* begin *
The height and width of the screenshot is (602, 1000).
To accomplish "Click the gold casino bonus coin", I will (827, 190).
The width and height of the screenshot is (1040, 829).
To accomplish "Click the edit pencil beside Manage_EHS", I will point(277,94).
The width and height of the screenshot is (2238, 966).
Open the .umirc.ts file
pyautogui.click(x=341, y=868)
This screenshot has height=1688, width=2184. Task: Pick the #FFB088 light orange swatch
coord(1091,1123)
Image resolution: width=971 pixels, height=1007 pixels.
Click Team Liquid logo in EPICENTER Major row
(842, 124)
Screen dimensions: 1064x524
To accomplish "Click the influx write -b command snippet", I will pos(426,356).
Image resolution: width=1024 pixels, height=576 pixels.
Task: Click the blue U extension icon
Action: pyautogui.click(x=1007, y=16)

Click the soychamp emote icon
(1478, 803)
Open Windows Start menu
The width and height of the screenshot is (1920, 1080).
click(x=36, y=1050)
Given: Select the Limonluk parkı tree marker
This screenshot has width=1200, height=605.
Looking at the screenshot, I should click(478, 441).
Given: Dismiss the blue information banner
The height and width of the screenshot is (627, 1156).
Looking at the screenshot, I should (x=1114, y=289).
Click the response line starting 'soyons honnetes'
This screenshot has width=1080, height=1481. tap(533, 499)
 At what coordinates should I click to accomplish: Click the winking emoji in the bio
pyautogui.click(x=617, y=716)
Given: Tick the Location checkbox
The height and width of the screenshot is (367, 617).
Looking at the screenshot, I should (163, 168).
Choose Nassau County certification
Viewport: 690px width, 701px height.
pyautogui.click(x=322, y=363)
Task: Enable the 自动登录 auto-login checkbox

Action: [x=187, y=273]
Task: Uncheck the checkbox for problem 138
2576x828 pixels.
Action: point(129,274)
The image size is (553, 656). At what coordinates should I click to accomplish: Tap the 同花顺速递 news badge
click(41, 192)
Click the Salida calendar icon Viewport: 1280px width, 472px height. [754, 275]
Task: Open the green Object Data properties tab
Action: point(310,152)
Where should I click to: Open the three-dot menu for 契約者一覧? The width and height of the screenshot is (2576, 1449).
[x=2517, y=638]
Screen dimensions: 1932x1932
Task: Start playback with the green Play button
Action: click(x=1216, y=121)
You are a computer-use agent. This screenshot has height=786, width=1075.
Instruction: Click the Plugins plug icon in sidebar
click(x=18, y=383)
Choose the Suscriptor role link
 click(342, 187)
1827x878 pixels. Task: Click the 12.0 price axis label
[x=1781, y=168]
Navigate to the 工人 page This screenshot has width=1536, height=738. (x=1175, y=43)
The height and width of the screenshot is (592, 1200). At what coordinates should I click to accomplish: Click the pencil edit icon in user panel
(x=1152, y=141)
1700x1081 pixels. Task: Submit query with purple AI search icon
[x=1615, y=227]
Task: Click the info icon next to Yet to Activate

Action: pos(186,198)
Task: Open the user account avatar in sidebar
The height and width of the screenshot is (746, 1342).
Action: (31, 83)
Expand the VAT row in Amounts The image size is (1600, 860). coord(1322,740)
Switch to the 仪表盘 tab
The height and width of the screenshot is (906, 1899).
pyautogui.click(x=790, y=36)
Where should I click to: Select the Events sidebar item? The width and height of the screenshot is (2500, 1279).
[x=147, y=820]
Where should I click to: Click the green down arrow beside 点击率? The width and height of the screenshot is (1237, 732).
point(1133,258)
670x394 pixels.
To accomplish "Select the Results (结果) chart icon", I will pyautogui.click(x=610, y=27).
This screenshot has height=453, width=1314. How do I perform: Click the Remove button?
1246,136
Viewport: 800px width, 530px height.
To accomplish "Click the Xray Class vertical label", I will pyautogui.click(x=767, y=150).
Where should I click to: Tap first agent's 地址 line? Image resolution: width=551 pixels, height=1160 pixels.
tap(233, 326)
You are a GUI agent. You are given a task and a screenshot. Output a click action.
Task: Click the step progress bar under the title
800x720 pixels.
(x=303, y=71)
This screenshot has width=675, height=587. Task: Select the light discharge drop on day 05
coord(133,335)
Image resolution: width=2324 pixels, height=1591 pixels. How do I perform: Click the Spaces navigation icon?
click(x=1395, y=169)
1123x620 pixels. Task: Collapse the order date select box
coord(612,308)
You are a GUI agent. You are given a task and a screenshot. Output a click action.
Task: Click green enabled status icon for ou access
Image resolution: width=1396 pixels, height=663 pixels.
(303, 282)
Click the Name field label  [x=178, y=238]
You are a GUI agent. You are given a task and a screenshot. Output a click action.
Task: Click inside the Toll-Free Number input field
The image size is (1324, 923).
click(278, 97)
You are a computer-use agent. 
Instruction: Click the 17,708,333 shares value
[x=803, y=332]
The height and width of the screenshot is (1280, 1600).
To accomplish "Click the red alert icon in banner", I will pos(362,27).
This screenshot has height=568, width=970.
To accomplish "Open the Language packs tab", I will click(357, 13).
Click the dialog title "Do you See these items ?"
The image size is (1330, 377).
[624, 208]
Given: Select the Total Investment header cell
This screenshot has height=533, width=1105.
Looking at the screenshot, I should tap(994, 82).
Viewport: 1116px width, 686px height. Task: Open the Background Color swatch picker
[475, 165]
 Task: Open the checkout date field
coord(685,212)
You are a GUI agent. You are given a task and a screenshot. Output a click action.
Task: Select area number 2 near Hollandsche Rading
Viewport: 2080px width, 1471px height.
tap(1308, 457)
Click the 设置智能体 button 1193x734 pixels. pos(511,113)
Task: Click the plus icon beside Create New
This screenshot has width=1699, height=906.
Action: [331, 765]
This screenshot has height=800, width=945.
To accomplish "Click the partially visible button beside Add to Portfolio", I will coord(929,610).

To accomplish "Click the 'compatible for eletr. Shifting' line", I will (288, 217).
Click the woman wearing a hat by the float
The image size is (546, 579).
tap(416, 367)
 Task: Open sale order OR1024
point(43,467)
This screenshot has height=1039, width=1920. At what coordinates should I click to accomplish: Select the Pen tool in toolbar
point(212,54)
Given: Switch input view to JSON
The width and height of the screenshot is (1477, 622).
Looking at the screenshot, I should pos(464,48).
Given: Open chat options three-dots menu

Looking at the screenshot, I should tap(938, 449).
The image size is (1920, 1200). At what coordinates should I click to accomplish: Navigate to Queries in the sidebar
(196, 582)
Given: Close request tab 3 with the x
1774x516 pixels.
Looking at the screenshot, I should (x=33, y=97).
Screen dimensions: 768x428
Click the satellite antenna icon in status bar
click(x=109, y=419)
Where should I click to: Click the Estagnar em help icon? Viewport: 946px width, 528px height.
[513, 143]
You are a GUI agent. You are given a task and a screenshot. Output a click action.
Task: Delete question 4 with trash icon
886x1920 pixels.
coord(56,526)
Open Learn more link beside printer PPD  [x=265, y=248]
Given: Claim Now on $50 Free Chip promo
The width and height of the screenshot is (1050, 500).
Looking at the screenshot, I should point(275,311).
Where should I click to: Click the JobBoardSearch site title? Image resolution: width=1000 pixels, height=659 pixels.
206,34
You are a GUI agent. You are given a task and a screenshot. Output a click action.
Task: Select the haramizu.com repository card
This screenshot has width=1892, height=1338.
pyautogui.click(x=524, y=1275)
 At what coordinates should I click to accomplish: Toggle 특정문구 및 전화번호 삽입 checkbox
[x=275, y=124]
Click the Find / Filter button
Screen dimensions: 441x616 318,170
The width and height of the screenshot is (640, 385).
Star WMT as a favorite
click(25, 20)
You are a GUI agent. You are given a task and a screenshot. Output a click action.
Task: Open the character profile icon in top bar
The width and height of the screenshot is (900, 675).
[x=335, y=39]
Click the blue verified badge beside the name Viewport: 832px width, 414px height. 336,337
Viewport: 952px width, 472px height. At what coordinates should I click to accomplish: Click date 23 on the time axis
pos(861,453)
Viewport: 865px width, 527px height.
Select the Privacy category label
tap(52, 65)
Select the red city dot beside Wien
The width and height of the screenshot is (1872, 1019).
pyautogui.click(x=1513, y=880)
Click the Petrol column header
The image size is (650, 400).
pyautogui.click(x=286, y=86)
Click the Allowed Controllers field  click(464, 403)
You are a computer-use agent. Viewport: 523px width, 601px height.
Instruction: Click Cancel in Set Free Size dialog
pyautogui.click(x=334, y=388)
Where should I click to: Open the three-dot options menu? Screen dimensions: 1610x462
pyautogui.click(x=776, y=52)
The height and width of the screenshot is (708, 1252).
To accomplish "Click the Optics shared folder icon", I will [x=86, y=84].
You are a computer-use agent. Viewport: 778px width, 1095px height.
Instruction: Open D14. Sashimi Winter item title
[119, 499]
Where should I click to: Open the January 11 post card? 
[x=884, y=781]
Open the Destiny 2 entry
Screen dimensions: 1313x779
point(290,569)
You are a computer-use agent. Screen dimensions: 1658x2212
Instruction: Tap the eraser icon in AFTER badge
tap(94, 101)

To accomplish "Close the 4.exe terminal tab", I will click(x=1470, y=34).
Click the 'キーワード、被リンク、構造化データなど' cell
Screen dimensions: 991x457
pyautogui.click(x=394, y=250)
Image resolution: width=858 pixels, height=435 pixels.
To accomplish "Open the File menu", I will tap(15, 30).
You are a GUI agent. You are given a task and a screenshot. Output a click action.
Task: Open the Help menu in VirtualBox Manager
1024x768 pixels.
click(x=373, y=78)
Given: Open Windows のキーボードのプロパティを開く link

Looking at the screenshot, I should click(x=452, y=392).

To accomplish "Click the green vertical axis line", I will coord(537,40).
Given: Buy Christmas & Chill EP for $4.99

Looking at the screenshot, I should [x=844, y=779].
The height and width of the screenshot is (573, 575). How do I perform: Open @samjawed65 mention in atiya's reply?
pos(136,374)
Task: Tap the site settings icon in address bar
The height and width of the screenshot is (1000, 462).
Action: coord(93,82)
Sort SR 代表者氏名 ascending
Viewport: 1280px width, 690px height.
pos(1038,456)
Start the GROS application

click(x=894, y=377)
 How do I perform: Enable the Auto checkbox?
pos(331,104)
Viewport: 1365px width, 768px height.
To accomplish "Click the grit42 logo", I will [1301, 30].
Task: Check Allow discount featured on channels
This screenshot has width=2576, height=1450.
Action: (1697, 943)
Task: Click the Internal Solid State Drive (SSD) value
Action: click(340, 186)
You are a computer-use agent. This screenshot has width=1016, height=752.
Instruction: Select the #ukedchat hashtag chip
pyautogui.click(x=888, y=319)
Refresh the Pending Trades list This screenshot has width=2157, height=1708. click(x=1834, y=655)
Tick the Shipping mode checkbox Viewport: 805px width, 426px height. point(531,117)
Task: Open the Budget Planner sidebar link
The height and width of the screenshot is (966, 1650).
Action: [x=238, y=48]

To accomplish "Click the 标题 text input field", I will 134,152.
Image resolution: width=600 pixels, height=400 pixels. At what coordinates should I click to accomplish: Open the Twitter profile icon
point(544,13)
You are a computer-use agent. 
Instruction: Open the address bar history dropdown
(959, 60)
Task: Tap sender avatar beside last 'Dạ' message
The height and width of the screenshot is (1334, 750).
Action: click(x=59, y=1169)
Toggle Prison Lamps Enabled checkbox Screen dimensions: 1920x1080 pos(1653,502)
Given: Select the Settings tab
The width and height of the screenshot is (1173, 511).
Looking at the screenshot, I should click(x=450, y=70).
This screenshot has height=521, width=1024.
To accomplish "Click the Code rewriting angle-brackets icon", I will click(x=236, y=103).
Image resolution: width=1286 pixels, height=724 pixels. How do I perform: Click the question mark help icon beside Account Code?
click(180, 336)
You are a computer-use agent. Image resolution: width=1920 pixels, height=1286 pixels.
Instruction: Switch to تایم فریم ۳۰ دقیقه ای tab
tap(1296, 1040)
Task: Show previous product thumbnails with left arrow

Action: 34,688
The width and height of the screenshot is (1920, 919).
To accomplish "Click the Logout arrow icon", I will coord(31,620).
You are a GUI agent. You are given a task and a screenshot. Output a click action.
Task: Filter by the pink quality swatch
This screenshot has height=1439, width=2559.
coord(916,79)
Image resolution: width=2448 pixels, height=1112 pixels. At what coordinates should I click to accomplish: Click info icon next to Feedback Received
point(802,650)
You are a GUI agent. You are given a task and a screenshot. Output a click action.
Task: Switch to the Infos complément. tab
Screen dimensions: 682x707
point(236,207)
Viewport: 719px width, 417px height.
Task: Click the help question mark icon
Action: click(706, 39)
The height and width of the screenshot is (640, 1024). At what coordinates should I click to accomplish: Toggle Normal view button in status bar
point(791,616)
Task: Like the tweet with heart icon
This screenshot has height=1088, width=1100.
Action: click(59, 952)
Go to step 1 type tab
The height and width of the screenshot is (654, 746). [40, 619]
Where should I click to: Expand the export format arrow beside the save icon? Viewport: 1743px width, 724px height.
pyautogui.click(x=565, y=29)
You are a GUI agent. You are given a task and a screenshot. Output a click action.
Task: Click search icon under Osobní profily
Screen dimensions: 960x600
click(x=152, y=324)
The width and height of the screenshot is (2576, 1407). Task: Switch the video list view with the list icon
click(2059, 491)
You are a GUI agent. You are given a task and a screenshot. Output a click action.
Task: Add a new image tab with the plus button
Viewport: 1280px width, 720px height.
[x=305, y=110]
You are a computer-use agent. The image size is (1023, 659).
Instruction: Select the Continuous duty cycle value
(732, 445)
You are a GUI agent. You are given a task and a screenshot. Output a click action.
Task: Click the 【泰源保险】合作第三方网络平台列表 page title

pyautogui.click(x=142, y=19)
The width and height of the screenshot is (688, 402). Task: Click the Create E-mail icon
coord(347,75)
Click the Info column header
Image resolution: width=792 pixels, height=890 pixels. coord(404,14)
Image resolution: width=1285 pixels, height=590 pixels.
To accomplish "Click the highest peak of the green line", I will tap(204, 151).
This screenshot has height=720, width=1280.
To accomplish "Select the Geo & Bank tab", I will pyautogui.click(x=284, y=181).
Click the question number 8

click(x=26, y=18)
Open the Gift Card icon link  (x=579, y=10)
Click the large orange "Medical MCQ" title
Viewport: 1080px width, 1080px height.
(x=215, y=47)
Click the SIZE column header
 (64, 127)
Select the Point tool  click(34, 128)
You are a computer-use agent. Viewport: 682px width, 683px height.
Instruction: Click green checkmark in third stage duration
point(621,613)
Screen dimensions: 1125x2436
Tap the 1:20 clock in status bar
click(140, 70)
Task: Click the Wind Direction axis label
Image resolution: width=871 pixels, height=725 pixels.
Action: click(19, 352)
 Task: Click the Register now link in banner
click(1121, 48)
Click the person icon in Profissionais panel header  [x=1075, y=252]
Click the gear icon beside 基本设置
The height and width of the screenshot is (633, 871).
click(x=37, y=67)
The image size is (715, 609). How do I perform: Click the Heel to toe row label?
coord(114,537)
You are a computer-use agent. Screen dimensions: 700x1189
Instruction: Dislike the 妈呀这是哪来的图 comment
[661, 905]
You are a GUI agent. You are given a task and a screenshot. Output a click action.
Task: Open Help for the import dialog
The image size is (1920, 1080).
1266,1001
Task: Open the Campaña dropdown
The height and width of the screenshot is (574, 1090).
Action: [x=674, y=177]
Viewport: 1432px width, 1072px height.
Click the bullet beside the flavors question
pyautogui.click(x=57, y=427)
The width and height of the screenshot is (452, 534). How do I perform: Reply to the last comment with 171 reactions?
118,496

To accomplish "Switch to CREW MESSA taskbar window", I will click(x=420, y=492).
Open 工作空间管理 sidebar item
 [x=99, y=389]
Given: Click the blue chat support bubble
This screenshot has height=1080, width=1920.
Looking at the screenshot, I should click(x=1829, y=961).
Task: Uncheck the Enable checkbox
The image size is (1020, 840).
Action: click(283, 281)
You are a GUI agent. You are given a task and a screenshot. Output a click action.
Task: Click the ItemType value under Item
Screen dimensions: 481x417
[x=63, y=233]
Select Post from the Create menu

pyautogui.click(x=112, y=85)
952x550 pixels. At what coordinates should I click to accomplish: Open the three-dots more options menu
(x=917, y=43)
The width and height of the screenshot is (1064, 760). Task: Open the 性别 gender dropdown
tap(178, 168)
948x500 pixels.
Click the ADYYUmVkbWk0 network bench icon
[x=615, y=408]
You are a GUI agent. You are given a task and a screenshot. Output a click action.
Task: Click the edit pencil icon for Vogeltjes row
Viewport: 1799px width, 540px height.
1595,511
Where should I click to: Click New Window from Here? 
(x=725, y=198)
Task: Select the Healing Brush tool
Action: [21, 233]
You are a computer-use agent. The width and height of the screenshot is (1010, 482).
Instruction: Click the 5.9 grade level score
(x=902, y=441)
* end *
Please output as a numbered list the lines from the line with "You are a computer-use agent. The image" up to and including the line with "click(1121, 48)", leaving out blank lines.

1. You are a computer-use agent. The image size is (1023, 659).
2. Instruction: Select the Continuous duty cycle value
3. (732, 445)
4. You are a GUI agent. You are given a task and a screenshot. Output a click action.
5. Task: Click the 【泰源保险】合作第三方网络平台列表 page title
6. pyautogui.click(x=142, y=19)
7. The width and height of the screenshot is (688, 402). Task: Click the Create E-mail icon
8. coord(347,75)
9. Click the Info column header
10. Image resolution: width=792 pixels, height=890 pixels. coord(404,14)
11. Image resolution: width=1285 pixels, height=590 pixels.
12. To accomplish "Click the highest peak of the green line", I will tap(204, 151).
13. This screenshot has height=720, width=1280.
14. To accomplish "Select the Geo & Bank tab", I will pyautogui.click(x=284, y=181).
15. Click the question number 8
16. click(x=26, y=18)
17. Open the Gift Card icon link  (x=579, y=10)
18. Click the large orange "Medical MCQ" title
19. Viewport: 1080px width, 1080px height.
20. (x=215, y=47)
21. Click the SIZE column header
22.  (64, 127)
23. Select the Point tool  click(34, 128)
24. You are a computer-use agent. Viewport: 682px width, 683px height.
25. Instruction: Click green checkmark in third stage duration
26. point(621,613)
27. Screen dimensions: 1125x2436
28. Tap the 1:20 clock in status bar
29. click(140, 70)
30. Task: Click the Wind Direction axis label
31. Image resolution: width=871 pixels, height=725 pixels.
32. Action: click(19, 352)
33.  Task: Click the Register now link in banner
34. click(1121, 48)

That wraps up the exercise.